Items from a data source
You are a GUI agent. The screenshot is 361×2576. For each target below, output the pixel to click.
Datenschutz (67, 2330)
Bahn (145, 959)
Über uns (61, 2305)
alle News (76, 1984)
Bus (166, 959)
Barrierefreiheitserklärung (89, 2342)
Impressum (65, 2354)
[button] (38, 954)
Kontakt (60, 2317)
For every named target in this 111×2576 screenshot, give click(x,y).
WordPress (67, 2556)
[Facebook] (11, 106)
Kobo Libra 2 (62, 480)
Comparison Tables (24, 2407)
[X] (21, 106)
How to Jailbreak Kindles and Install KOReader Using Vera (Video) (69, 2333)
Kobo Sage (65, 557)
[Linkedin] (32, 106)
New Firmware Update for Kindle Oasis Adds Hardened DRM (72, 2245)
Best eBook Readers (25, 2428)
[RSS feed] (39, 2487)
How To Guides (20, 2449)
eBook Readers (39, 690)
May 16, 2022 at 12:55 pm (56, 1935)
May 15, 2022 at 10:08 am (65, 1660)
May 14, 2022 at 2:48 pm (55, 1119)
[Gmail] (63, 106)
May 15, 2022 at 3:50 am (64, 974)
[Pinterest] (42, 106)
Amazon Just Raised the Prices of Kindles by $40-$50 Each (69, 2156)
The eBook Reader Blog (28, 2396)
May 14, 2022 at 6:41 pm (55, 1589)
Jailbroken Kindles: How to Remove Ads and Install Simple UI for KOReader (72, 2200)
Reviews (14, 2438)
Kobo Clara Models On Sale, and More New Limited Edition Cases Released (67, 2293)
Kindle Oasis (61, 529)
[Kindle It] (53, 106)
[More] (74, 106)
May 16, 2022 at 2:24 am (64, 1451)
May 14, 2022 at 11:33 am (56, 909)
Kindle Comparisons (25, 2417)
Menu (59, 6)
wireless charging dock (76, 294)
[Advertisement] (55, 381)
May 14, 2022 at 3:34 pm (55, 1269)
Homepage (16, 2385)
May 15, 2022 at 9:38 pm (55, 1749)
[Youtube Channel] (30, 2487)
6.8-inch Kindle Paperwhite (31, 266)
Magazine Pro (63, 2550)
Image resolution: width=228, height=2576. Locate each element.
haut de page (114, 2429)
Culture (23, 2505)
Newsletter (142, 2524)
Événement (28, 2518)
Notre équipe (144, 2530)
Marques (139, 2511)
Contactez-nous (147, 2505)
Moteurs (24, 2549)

Task brief: Above are the records; please copy exactly their first line and each line after it through the line containing "[X] (21, 106)", and no line after that.

Answer to this exercise:
You are a GUI agent. The screenshot is 361×2576. For each target below, output the pixel to click.
Datenschutz (67, 2330)
Bahn (145, 959)
Über uns (61, 2305)
alle News (76, 1984)
Bus (166, 959)
Barrierefreiheitserklärung (89, 2342)
Impressum (65, 2354)
[button] (38, 954)
Kontakt (60, 2317)
For every named target in this 111×2576 screenshot, give click(x,y).
WordPress (67, 2556)
[Facebook] (11, 106)
Kobo Libra 2 (62, 480)
Comparison Tables (24, 2407)
[X] (21, 106)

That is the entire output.